Records from a collection
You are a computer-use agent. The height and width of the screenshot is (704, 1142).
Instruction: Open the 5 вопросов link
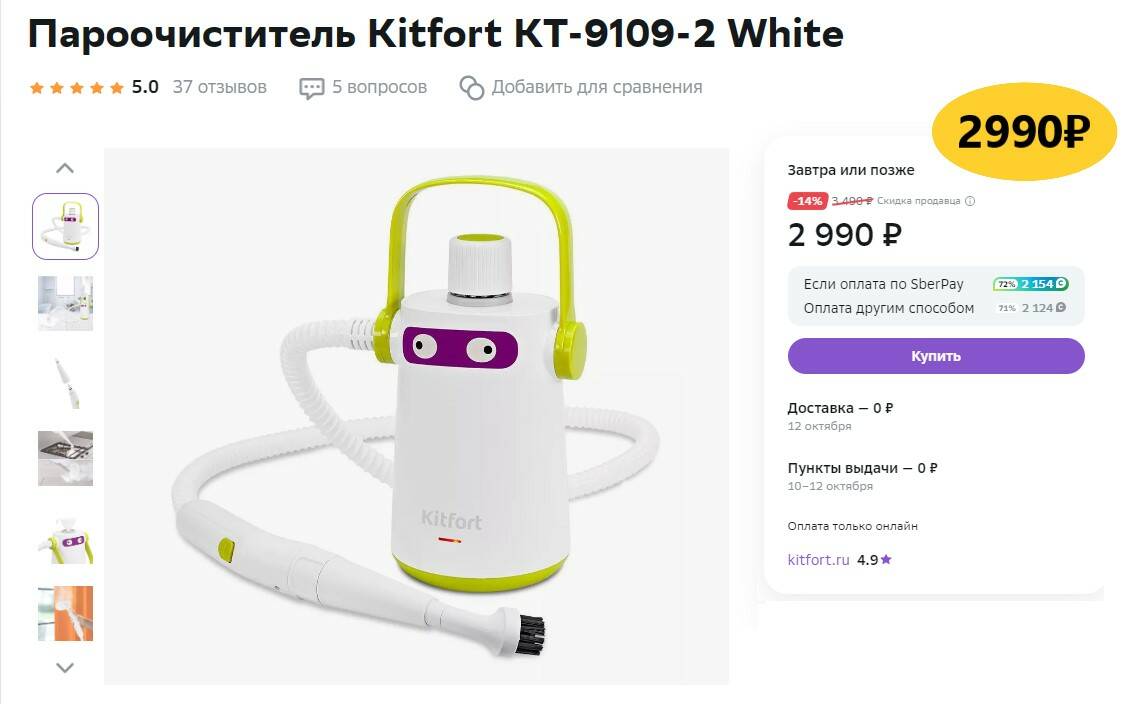(x=379, y=87)
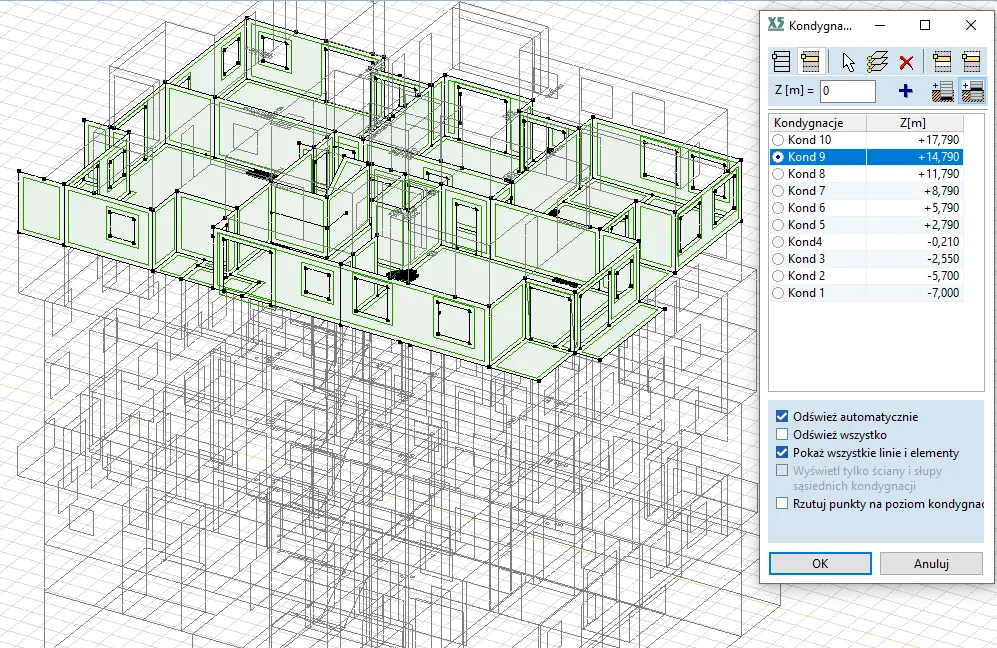Viewport: 997px width, 648px height.
Task: Uncheck Pokaż wszystkie linie i elementy
Action: 782,453
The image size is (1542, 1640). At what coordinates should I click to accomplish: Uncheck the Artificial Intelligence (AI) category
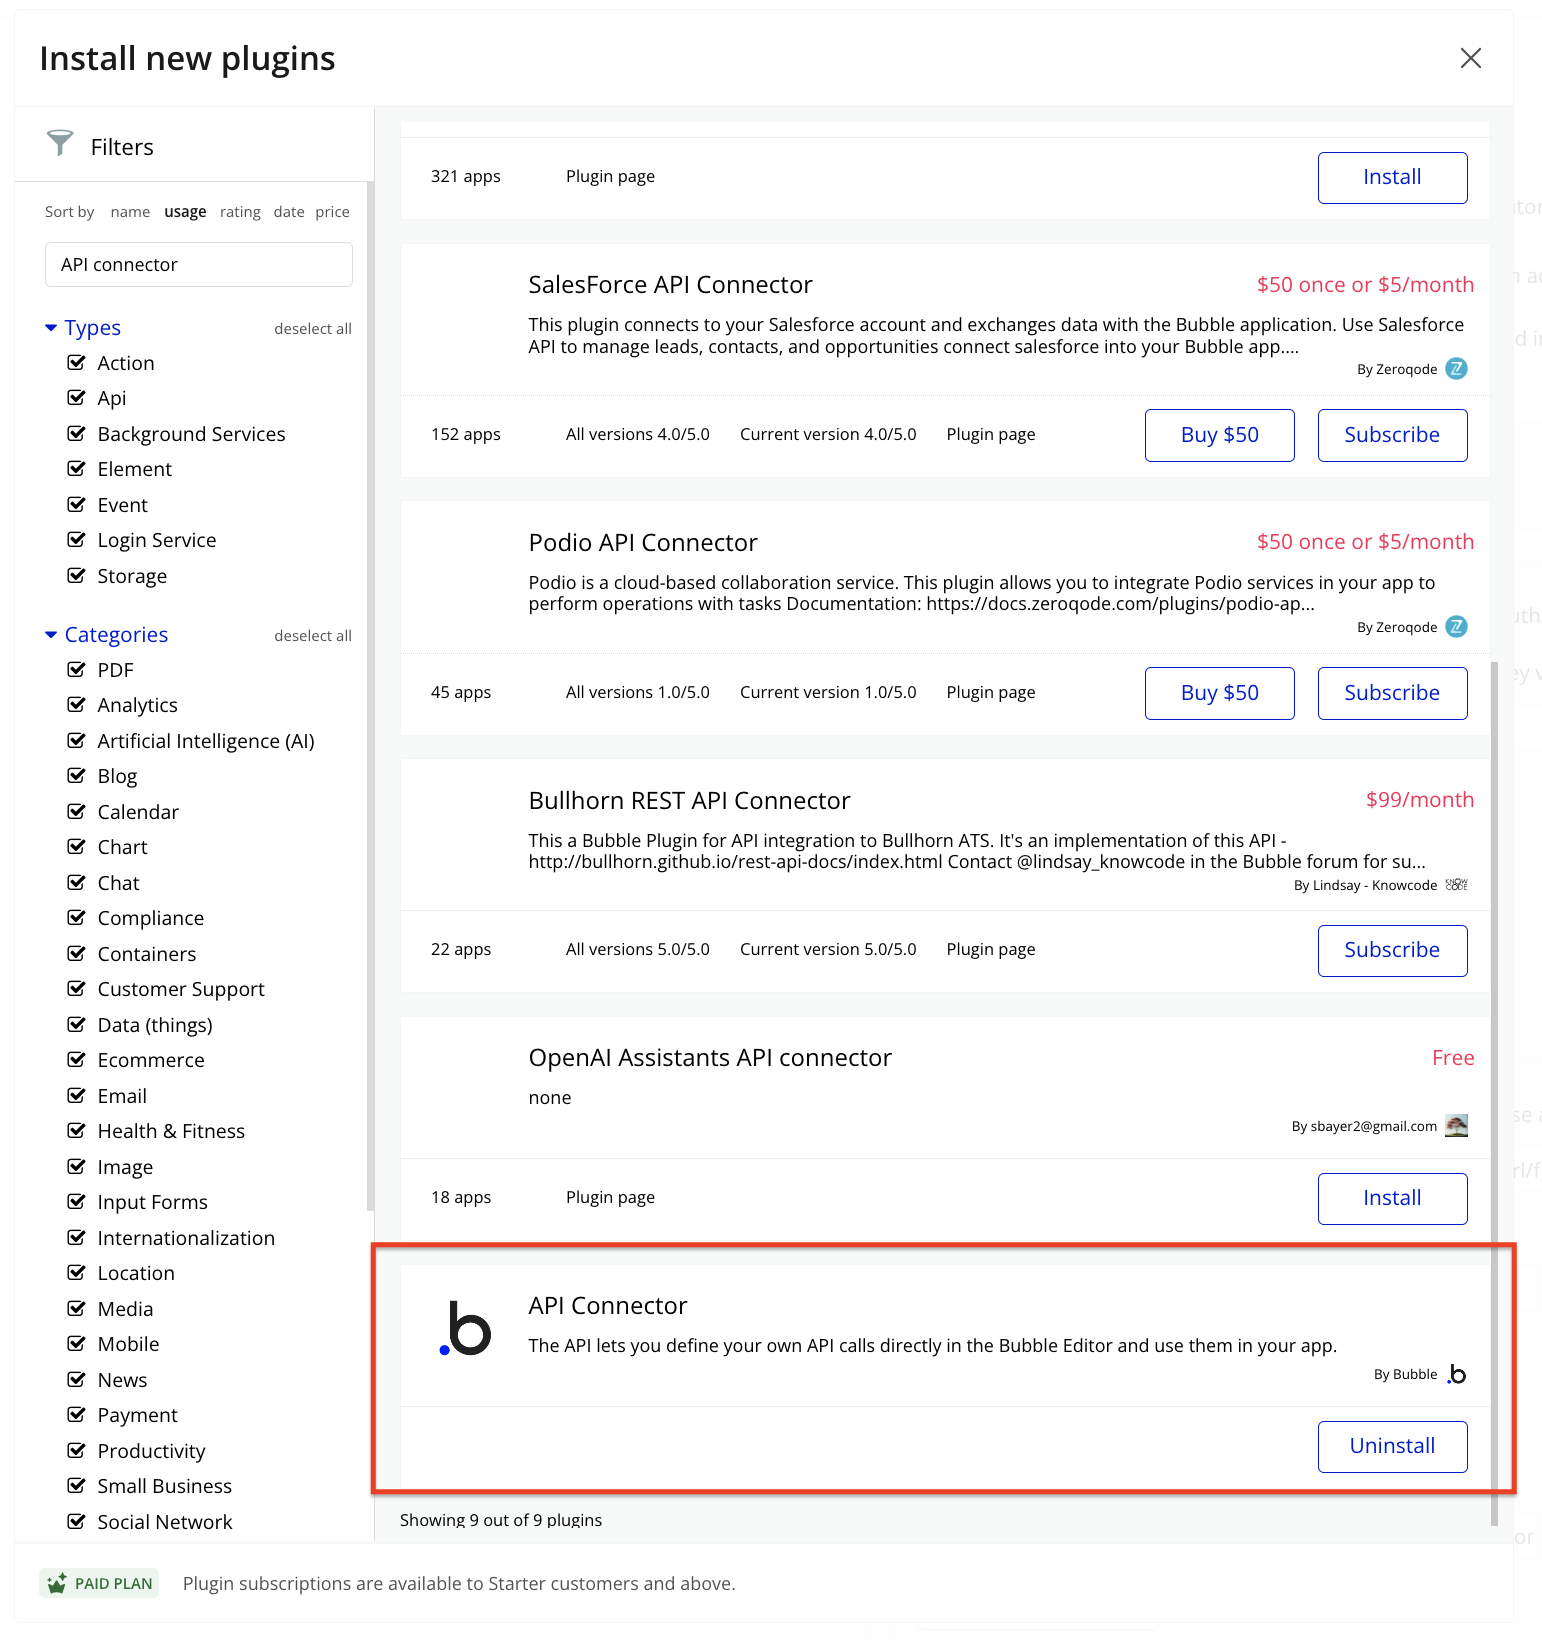(x=76, y=741)
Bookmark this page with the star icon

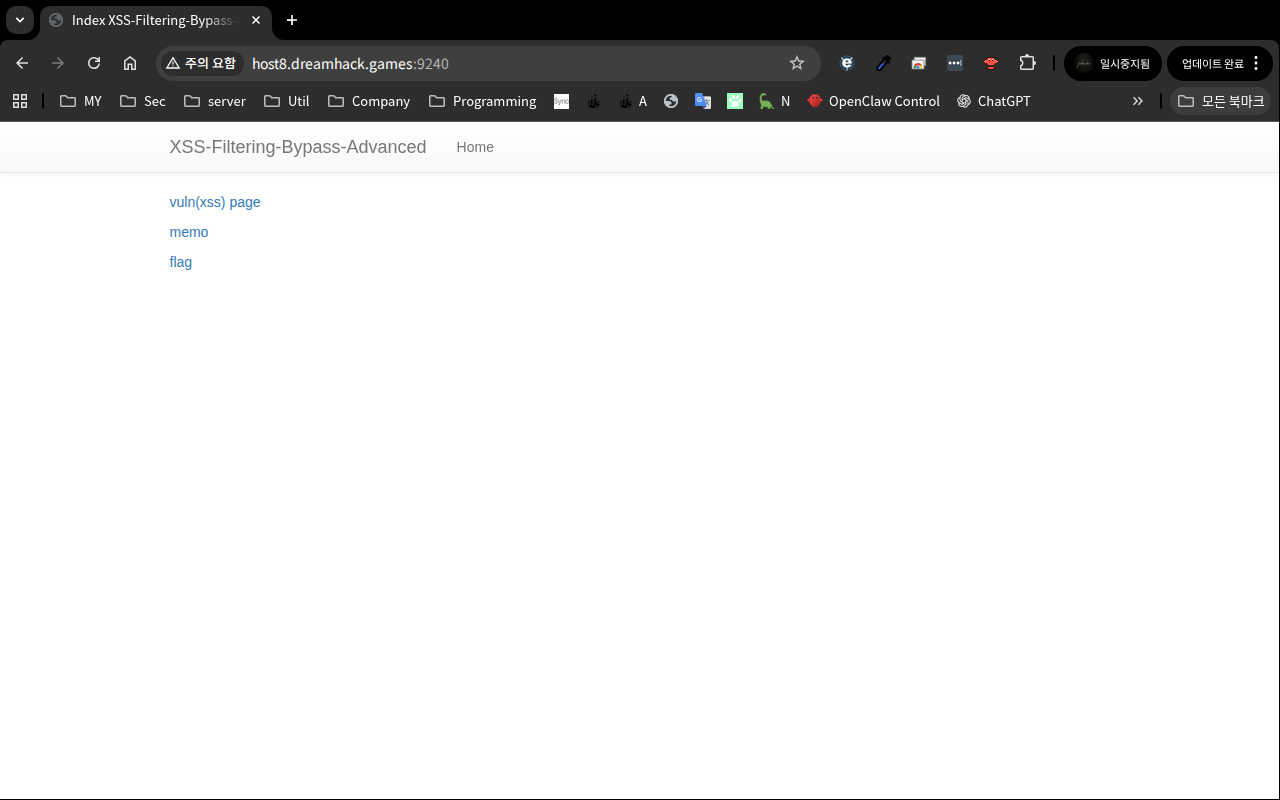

▸ What to work on
Pictures excluded, quote all the data above exactly.

▸ Output of the exercise
You are a computer-use agent. The height and width of the screenshot is (704, 1142).
Instruction: Open the 5 вопросов link
(x=379, y=87)
Viewport: 997px width, 648px height.
Task: Uncheck Pokaż wszystkie linie i elementy
Action: 782,453
The image size is (1542, 1640). At what coordinates should I click to accomplish: Uncheck the Artificial Intelligence (AI) category
(x=76, y=741)
Bookmark this page with the star icon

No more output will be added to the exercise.